PRODUCERS are bring urged to update and maintain their Farm Biosecurity Plan even during trying seasons after a recent diagnosis of Johnes Disease in sheep in northern NSW.
A local private vet practitioner made the diagnoses last month following the introduction of new sheep to a property.
While Johnes Disease in sheep is a notifiable disease, diagnosis on farm does not lead to quarantines or compulsory eradication.
However, an outbreak can have production and management costs.
Northern Tablelands Local Land Services district vet Andrew Biddle said it was a timely reminder of the importance of Farm Biosecurity Plans, a mandatory feature of the Livestock Production Assurance program almost two years ago.
"On the Tablelands, to the best of our knowledge, there is a very low incidence of Johnes in sheep up here and for sheep producers it's still a handy status to maintain and the best way to do that is by their own actions," he said.
"Whether it be footrot, Johnes or drench resistant worms, if they enter a property they have a significant impact on productivity and the best way to manage those is through a solid farm biosecurity procedure because the plan is just a piece of paper, it's actually what people do with that plan that makes a difference."

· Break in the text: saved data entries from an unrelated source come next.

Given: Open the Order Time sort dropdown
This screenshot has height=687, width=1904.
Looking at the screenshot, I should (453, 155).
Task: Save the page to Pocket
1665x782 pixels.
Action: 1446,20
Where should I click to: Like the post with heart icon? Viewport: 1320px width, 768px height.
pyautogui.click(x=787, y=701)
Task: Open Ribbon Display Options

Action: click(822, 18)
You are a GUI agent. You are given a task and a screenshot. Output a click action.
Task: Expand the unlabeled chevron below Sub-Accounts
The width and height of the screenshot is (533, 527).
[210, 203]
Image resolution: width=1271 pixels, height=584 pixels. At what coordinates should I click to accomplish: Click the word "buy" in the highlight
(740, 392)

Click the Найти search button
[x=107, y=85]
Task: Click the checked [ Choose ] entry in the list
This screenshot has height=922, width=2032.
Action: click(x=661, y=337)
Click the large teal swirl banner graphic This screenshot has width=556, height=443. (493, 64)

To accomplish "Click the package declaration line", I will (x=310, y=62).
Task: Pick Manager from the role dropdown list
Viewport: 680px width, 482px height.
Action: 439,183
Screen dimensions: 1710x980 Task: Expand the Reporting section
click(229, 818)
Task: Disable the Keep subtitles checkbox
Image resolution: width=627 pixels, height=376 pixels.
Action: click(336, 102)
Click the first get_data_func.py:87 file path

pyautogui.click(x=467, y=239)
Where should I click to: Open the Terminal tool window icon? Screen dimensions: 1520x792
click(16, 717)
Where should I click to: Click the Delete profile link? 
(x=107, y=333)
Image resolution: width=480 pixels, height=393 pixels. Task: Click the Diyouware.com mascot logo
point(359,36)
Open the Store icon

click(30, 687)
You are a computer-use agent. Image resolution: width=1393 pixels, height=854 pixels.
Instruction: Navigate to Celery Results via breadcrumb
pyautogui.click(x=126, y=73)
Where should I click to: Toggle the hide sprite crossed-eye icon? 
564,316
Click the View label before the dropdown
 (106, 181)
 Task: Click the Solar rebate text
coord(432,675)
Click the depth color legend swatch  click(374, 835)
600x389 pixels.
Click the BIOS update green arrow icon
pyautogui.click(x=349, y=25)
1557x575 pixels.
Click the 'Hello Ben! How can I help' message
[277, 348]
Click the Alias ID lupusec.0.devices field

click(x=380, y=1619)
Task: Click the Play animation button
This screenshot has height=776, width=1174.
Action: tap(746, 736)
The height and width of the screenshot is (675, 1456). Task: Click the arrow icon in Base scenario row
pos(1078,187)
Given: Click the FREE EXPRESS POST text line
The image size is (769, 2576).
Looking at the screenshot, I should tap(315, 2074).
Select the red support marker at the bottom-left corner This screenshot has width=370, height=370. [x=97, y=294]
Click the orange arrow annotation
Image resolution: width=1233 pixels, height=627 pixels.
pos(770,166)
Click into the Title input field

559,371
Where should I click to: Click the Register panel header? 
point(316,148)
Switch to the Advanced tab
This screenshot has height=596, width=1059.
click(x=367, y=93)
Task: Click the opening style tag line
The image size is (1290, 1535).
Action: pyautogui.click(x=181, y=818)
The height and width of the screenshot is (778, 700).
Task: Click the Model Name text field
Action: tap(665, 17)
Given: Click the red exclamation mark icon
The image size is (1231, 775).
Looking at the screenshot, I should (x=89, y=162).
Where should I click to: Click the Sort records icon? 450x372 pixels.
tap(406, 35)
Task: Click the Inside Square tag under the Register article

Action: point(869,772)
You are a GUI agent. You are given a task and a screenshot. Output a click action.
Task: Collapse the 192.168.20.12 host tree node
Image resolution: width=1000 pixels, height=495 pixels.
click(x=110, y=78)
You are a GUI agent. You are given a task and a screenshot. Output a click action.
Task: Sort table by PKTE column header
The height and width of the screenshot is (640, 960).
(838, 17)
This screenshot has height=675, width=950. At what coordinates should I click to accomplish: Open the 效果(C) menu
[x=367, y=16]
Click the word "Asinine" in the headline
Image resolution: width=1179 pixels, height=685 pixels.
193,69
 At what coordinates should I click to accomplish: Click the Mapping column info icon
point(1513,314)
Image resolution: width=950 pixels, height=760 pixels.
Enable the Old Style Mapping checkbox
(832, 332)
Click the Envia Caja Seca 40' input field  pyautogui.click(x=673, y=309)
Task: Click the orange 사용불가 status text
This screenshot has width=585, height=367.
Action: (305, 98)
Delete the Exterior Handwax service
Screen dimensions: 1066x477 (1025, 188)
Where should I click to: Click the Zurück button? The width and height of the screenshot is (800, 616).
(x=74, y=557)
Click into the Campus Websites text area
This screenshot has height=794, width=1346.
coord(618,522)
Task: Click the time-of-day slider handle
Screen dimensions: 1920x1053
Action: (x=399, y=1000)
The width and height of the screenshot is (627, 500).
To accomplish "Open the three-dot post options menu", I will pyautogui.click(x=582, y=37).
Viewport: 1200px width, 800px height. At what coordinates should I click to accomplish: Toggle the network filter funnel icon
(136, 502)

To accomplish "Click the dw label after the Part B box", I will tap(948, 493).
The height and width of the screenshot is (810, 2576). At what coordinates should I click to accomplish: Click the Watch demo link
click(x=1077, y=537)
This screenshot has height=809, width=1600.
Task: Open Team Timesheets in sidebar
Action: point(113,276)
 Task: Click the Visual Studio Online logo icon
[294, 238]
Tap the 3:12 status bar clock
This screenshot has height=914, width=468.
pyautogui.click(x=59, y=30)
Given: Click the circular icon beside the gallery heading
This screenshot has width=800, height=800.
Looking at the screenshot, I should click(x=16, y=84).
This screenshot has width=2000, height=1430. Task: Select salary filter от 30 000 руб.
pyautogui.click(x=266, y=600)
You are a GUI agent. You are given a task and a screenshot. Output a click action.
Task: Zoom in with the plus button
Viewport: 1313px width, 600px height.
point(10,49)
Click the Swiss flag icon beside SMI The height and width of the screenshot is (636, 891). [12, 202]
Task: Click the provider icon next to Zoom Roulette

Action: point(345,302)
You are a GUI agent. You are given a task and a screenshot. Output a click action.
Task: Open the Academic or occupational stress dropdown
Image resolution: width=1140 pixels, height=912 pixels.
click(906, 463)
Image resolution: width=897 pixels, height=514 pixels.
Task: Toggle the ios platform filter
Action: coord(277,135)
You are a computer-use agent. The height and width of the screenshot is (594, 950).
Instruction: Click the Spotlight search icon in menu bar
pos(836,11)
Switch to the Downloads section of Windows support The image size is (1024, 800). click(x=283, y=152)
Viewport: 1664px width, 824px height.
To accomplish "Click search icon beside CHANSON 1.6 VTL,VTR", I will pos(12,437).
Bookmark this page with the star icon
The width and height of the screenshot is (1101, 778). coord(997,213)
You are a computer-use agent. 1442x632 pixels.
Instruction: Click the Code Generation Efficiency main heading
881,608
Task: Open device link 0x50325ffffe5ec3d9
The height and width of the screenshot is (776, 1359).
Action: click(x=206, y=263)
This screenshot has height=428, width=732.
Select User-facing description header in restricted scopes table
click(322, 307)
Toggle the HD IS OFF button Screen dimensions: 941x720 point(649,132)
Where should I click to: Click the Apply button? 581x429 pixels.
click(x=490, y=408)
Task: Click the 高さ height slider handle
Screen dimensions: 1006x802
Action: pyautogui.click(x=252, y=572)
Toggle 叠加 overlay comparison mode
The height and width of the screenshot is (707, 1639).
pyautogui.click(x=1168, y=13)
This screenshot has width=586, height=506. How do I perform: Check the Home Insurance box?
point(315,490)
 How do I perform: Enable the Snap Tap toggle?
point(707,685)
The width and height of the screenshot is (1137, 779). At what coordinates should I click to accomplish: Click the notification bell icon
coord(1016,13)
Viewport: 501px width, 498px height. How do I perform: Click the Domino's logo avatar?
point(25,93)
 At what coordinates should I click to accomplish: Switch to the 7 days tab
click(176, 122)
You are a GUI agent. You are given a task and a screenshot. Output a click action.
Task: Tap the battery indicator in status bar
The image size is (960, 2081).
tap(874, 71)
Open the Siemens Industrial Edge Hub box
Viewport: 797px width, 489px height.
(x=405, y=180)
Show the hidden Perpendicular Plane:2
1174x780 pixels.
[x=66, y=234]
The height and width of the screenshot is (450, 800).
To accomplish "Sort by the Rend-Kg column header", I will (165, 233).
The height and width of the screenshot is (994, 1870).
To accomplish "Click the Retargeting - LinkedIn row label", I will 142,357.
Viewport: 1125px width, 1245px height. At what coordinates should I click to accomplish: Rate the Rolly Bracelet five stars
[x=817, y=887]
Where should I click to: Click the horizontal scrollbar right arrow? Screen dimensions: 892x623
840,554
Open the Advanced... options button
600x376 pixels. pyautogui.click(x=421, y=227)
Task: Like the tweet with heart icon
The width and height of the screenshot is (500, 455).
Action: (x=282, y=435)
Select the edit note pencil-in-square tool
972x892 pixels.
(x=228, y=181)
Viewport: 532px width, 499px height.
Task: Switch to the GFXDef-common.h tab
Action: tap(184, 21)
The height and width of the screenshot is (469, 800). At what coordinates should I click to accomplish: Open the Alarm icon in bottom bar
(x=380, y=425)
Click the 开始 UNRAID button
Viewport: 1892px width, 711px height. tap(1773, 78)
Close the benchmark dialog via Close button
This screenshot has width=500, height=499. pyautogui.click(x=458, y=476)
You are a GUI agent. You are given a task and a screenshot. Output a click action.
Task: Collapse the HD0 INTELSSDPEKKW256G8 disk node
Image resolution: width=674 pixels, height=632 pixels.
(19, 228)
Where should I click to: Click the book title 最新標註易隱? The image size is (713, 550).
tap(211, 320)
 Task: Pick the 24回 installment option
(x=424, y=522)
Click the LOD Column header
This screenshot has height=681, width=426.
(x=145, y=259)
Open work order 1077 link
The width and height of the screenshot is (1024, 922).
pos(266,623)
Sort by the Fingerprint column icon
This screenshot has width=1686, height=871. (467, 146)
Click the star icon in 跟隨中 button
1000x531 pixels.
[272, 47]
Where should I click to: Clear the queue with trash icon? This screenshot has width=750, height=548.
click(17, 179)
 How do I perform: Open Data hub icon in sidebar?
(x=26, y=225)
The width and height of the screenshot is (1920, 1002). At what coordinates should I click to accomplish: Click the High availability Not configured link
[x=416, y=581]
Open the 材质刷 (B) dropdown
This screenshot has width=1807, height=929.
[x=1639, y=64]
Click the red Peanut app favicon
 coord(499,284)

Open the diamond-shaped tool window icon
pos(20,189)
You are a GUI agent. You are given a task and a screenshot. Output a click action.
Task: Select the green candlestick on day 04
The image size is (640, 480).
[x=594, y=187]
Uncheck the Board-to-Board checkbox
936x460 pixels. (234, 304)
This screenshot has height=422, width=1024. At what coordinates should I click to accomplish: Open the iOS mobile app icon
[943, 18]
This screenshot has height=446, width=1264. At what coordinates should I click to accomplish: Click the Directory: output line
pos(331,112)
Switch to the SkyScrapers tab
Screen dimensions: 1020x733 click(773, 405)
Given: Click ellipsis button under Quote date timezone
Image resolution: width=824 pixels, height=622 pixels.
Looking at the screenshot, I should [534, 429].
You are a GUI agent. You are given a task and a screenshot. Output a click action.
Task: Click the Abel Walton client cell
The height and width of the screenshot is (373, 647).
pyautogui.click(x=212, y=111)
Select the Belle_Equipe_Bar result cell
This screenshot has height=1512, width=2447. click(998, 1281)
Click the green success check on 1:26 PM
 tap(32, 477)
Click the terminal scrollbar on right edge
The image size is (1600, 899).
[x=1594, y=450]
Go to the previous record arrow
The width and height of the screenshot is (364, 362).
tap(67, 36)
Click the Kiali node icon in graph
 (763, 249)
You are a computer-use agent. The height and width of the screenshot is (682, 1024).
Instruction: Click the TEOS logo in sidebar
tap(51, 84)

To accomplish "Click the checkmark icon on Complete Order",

When purchasing animals, the National Sheep Health Statement includes information about vaccinations, drenches and diseases such as Johnes disease and footrot.
Mr Biddle said it was important producers kept new stock seperate from their home flock or herd for as long as possible to allow adequate time to observe their health and undertake drenching and vaccination programs.
Producers can also gain assistance from veterinarians to update and review their plans.
"We are trying to preempt and remind people of what should be simple steps," Mr Biddle said.
"But when people have been making decisions around feed and what to feed and how much to feed and where to get it from, I think sometimes those biosecurity messages, they are not lost, they just slip back down the list a little bit."